* **Requirement**
Carry on the news report about the Halifax health-care workers' strike deadline, picking up after its final sentence.
-- Provided passage follows --
Credits: FILE PHOTO
The Nova Scotia Government and General Employees Union (NSGEU) could have walked off the job on Wednesday after voting 91% in favour of a strike last month, but opted to extend its strike deadline to Thursday at 7 a.m. to have one last round of negotiations with Capital Health.
"Talks are continuing, but for the safety of patients and our members, I'm not at this point prepared to call a strike this late in the evening," union president Joan Jessome said as talks petered out Tuesday night.
NSGEU represents some 3,600 Halifax-area health-care workers in 150 fields, including licensed practical nurses, social workers, occupational therapists, anesthesia assistants and youth health centre co-ordinators.
Even without a strike, the labour dispute is having a serious impact on health-care delivery in the region. Capital Health has cancelled all 300 scheduled non-urgent surgeries, closed 172 beds and postponed 1,947 appointments. Outpatient clinics are only taking urgent cases. Only emergency rooms remain at full capacity, but those too will offer limited services in the event of a strike.
-- Provided passage concluded --
-- Information supplied follows --
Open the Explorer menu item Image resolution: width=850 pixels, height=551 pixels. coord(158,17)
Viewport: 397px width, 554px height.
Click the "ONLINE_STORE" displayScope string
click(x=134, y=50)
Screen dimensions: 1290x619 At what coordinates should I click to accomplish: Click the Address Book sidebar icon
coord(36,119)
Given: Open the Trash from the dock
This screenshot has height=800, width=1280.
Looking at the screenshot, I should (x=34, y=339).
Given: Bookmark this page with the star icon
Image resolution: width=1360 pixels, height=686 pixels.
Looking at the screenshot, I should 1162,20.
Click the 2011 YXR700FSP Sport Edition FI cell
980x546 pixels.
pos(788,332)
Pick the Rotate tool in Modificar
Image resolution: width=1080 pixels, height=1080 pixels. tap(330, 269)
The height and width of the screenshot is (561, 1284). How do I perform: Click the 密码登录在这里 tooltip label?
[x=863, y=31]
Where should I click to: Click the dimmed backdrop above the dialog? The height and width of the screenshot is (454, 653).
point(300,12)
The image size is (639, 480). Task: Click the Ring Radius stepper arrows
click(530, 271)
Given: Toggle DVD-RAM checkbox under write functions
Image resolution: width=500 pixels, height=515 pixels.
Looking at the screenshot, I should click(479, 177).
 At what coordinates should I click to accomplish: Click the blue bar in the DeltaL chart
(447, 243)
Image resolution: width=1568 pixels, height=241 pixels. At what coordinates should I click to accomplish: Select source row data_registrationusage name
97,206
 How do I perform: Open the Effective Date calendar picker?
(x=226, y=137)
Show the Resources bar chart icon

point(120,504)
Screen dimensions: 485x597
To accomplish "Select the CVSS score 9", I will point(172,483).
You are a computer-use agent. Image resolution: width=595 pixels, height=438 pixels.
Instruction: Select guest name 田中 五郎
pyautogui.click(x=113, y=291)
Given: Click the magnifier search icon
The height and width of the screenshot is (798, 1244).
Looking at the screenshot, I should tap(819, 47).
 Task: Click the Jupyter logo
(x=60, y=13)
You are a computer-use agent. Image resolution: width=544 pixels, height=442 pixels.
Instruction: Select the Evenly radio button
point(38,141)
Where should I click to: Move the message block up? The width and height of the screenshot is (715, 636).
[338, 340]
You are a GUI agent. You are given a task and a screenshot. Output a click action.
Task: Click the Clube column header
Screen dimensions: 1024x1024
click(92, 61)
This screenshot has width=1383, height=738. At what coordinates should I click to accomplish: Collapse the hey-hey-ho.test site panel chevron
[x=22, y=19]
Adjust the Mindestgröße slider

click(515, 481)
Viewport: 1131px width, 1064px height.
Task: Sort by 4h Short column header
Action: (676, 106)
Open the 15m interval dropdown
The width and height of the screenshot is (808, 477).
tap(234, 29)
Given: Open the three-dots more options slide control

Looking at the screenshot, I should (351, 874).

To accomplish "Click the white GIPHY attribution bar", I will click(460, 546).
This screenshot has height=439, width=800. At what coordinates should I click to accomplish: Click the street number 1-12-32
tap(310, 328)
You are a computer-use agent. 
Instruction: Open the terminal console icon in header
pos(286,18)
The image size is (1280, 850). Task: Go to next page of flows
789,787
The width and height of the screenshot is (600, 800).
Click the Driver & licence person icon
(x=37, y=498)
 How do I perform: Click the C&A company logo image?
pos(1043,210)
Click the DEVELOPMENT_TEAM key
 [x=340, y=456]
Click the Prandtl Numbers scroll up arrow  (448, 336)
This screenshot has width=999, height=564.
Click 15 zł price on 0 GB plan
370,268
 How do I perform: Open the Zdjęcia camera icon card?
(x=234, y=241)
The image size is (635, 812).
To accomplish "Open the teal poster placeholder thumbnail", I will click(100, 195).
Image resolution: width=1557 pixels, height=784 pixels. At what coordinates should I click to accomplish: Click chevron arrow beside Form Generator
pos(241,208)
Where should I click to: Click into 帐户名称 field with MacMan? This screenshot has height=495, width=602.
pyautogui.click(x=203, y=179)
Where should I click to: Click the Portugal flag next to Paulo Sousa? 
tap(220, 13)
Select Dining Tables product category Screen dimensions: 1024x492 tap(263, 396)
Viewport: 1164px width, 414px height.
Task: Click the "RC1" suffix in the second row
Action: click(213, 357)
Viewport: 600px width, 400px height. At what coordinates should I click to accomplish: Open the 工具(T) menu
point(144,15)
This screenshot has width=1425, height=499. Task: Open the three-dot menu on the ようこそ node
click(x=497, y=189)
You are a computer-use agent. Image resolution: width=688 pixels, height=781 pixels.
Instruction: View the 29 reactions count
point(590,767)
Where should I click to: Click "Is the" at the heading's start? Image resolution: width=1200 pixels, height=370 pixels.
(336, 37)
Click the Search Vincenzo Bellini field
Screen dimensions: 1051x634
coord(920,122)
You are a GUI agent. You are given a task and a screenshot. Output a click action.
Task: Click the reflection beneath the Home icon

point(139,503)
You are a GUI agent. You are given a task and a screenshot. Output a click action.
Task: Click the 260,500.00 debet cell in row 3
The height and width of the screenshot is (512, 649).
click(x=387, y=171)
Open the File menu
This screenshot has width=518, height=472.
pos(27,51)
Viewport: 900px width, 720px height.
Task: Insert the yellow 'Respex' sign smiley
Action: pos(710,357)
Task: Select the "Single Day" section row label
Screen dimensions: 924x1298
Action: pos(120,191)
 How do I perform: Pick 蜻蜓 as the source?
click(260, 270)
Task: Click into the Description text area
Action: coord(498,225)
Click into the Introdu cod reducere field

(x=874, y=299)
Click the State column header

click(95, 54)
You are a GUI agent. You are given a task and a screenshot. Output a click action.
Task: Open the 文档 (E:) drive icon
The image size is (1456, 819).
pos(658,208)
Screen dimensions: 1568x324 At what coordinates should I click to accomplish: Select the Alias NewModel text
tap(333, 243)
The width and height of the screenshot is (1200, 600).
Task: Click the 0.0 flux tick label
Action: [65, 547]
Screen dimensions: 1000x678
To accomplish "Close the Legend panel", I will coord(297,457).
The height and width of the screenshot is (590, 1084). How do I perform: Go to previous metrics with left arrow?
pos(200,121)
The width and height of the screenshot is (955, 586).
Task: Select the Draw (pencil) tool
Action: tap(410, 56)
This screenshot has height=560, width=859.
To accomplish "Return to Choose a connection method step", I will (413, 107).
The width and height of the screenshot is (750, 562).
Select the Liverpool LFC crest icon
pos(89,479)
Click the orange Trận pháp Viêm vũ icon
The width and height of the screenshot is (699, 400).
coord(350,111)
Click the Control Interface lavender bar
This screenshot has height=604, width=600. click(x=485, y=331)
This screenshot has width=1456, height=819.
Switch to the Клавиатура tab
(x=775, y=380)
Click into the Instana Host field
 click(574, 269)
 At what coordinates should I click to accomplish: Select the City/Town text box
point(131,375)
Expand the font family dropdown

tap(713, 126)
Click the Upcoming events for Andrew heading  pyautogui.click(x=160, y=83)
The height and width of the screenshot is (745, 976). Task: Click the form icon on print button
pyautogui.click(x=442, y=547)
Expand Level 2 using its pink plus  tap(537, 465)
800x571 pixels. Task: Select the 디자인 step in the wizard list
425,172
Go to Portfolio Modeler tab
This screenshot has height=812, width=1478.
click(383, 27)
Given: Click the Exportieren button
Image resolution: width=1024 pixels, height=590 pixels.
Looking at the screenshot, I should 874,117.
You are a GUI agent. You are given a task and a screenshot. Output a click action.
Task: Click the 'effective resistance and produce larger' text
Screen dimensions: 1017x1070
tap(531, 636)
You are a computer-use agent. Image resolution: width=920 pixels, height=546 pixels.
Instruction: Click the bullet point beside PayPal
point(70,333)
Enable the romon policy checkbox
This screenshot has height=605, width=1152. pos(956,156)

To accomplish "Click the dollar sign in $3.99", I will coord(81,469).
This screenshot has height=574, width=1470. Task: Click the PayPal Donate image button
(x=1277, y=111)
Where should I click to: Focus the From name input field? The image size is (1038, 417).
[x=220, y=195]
-- Information supplied concluded --
* **Written response**
The main issue is wages, with Capital Health refusing demands it says would cost $26.5 million by the end of a three-year contract.
The union is seeking a 5.1% raise in the first year - like registered nurses received in a fall arbitration decision - and cost-of-living increases in the next two years.
"That amount applied across the province's health-care system could mean as much as an added $137.5 million in taxpayers' dollars annually," the health authority said.
But the workers say Capital Health's offers haven't been fair. On the union's Facebook page, member Danny Ells said the administration should look to its six-figure salary "upper echelons" to find savings.
"You got to cut the fat to get to the meat," he said.
Member Leo MacIssac said the employer "is trying to nickel and dime us to death here" with 1% raises over five years.